The museum is an accredited member of the Association of Zoos and Aquariums, a member of the American Alliance of Museums and the American Public Gardens Association. Founded in 1952, the Arizona-Sonora Desert Museum interprets the complete natural history of a single region—the Sonoran Desert and adjacent ecosystems—with plants and animals from the region featured together in its exhibits. William H. Carr inspired and founded the Desert Museum with the support of his friend, Arthur Newton Pack, a conservationist, son of Charles Lathrop Pack, and editor of Nature Magazine. Carr had earlier founded the Bear Mountain Trailside Museum in New York, which was affiliated with the American Museum of Natural History. There he had developed a similar approach to displays, working with native plants and animals to create a regionally focused collection.

Pack, through his foundation, had provided $200,000 to open the museum and pay its operating cost, so the museum initially charged no admission. Although an admission charge was instituted in 1953, the museum is still supported only by admission fees, memberships, and donations, and receives no direct support from public taxes. From 1953 to 1985, a local television series, Desert Trails, featured the museum. “It was an informal show, almost always having live animals and human guests, and focusing on the natural history of the desert as well as happenings at the museum.” In 1991 the museum partnered to develop a national television series known as “Desert Speaks.” It was produced in cooperation with the local PBS affiliate (KUAT), and with The Nature Conservancy of Arizona.

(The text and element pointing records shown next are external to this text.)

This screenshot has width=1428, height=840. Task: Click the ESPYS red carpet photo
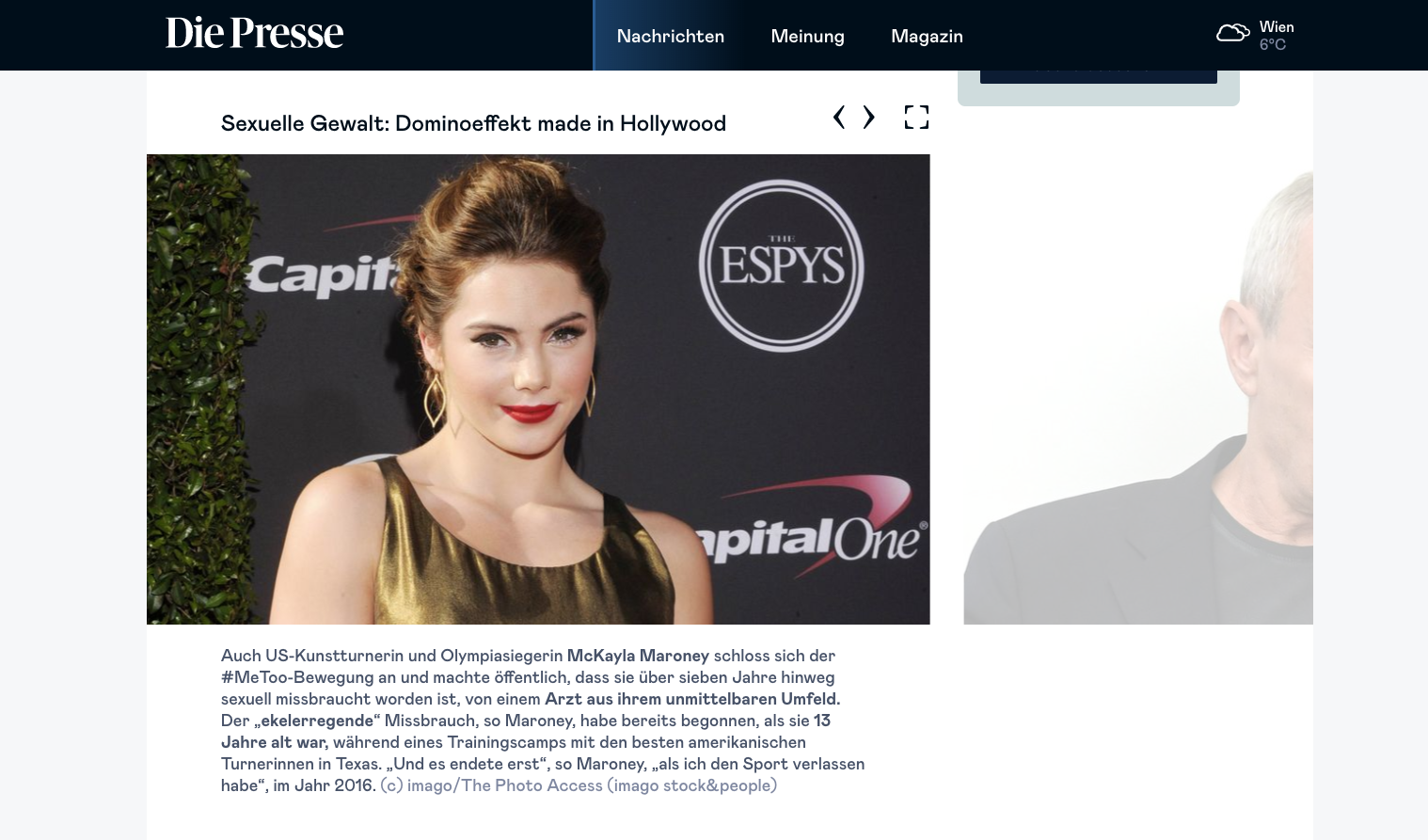click(x=538, y=388)
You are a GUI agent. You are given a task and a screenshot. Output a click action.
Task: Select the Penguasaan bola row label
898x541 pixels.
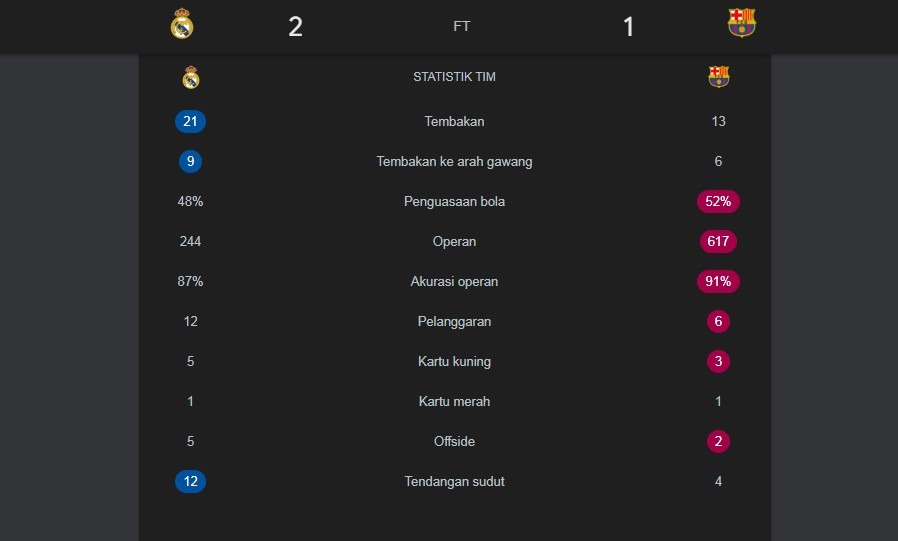coord(454,202)
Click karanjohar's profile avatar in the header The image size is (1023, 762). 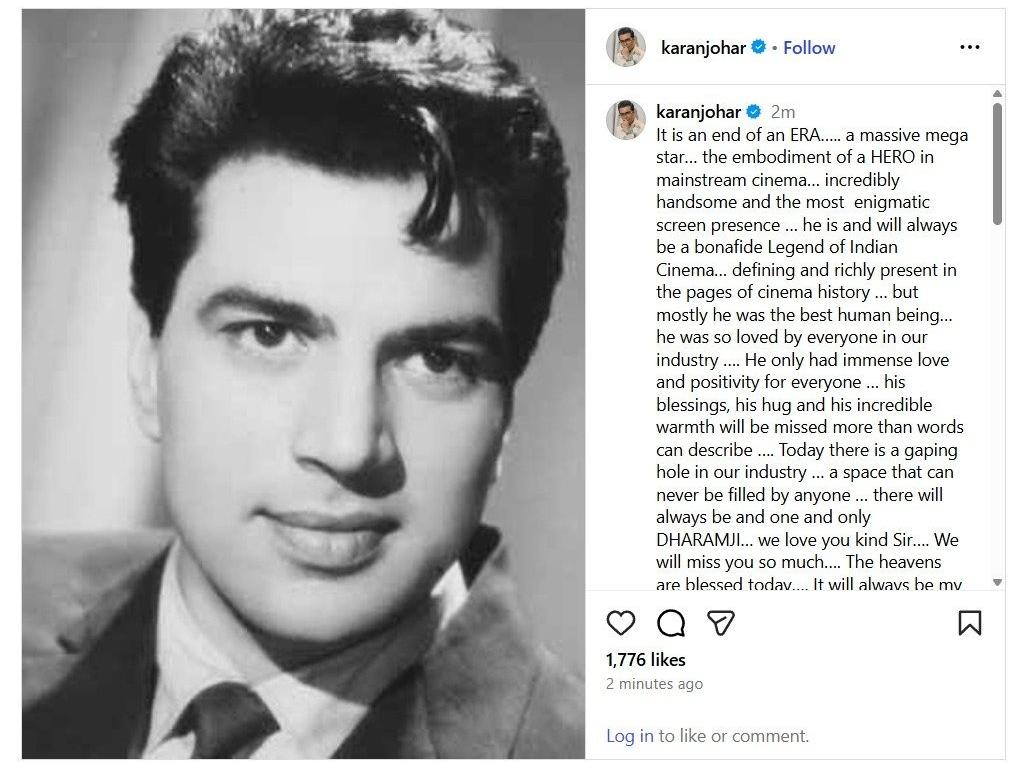[x=626, y=44]
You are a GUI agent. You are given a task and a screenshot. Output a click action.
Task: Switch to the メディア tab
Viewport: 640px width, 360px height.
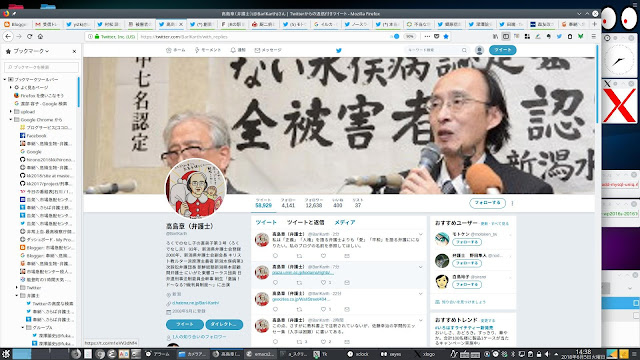point(345,222)
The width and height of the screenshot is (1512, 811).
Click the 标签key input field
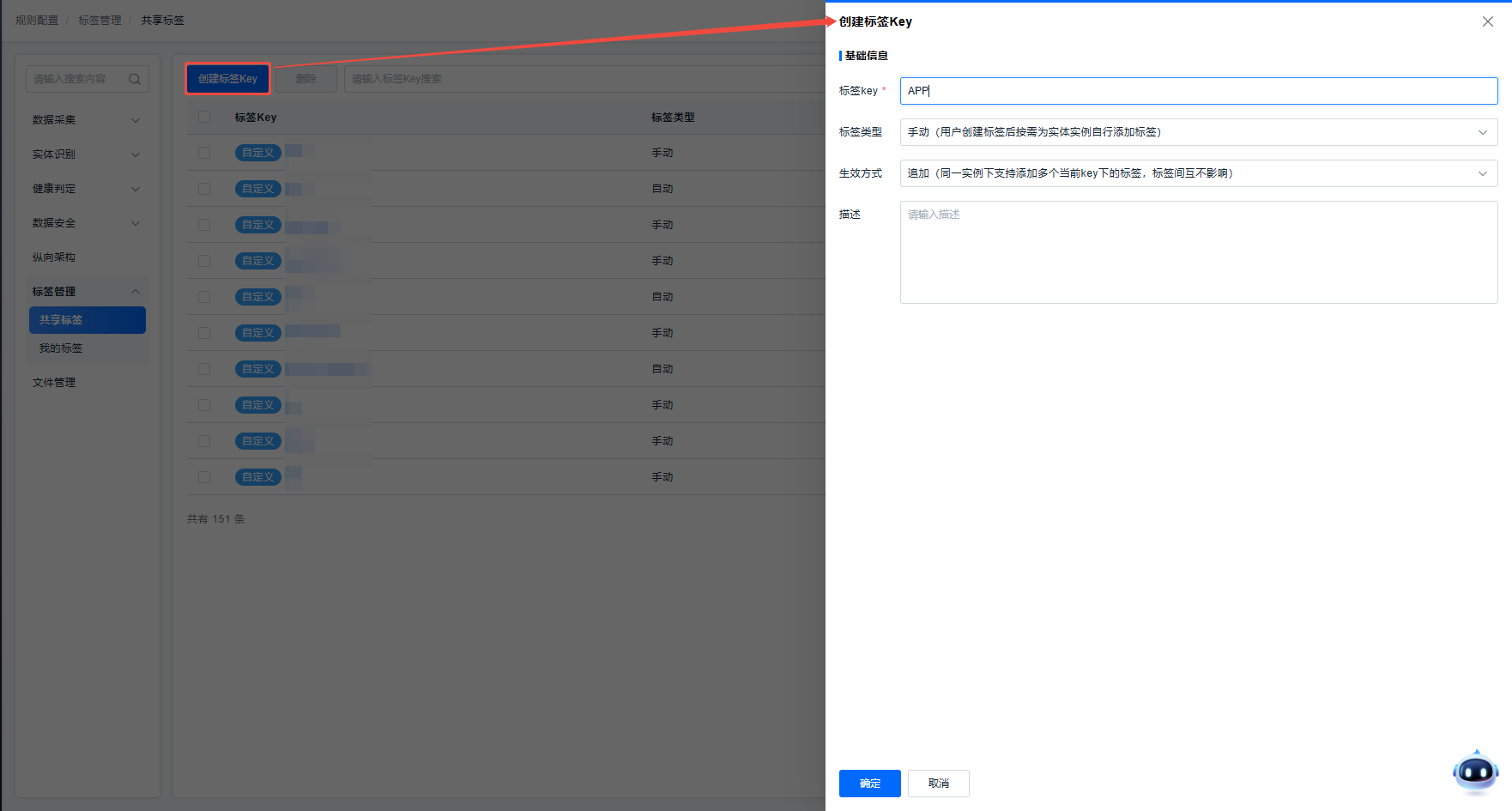pos(1198,91)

This television series was broadcast in 200 markets and ran for 19 seasons. ” TripAdvisor rated the Museum as Tucson’s #2 attraction for 2018. It was ranked number 18 on their “Top 25 Museums – United States”  and a top five public gardens[9] to visit in the United States for 2018, and ranked number nine in the world on their “Traveler’s Choice” of top museums for 2013[10] and 2014. Condé Nast Traveler’s “The Daily Traveler” included in their list of five museums in the United States for children interested in dinosaurs.